## Exercise description
Copy the material starting at the line containing "point on 2026-01-16?" and ending at the final line of the material, requests included. Increase every click coordinate in the answers by 54.

(Target pointing data)
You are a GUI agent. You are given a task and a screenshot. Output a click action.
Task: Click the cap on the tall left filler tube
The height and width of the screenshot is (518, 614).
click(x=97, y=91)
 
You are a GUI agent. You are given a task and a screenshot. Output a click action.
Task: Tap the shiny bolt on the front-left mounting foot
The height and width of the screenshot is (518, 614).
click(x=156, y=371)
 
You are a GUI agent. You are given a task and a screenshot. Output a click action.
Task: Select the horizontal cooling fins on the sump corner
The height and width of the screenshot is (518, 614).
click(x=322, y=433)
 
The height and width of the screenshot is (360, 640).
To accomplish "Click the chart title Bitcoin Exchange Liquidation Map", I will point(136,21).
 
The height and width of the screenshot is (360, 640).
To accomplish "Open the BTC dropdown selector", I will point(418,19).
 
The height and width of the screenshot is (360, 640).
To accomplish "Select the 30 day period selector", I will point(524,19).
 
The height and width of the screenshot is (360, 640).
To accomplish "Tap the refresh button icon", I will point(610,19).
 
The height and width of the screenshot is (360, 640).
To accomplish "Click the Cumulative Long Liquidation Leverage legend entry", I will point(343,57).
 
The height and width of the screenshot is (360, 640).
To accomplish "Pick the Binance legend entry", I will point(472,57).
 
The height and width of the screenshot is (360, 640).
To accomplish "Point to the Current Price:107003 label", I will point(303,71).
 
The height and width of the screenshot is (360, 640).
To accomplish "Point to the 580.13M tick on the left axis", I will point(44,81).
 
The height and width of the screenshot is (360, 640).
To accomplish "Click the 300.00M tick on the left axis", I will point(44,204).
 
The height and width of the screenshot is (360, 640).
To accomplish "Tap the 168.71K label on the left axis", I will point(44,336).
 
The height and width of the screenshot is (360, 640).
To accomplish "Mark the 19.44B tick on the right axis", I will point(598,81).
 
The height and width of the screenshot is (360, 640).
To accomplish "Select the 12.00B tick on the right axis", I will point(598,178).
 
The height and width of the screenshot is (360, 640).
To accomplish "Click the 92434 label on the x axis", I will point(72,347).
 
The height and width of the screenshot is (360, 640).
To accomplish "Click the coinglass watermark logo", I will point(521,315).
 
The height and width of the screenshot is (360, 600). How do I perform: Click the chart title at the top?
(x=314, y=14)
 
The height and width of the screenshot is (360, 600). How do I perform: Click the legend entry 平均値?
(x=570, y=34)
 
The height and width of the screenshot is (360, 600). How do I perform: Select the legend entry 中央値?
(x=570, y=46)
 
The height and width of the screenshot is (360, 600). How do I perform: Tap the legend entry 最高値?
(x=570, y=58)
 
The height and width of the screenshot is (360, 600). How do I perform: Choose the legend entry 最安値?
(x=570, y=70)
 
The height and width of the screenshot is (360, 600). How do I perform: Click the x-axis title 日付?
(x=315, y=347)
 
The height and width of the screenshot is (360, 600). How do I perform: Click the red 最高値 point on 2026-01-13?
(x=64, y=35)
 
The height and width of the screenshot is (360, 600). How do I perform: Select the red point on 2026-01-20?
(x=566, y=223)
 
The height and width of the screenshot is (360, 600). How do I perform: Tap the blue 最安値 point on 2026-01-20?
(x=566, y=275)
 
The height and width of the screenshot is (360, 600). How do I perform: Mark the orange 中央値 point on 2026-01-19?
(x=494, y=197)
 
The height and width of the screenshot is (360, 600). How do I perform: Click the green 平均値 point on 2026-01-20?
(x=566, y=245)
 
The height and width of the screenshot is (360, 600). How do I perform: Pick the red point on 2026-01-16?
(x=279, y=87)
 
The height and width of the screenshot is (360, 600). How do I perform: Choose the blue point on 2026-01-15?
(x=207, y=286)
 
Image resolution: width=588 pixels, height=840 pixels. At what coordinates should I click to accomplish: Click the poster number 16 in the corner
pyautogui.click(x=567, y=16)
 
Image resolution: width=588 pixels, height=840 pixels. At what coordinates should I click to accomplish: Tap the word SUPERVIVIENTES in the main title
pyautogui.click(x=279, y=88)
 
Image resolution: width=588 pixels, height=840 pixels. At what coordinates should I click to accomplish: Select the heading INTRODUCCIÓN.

## Correct answer
The height and width of the screenshot is (360, 600). How do I perform: Pick the red point on 2026-01-16?
(x=333, y=141)
 
The height and width of the screenshot is (360, 600). How do I perform: Choose the blue point on 2026-01-15?
(x=261, y=340)
 
Image resolution: width=588 pixels, height=840 pixels. At what coordinates should I click to accomplish: Click the poster number 16 in the corner
pyautogui.click(x=621, y=70)
 
Image resolution: width=588 pixels, height=840 pixels. At what coordinates should I click to accomplish: Tap the word SUPERVIVIENTES in the main title
pyautogui.click(x=333, y=142)
 
Image resolution: width=588 pixels, height=840 pixels. At what coordinates should I click to accomplish: Select the heading INTRODUCCIÓN.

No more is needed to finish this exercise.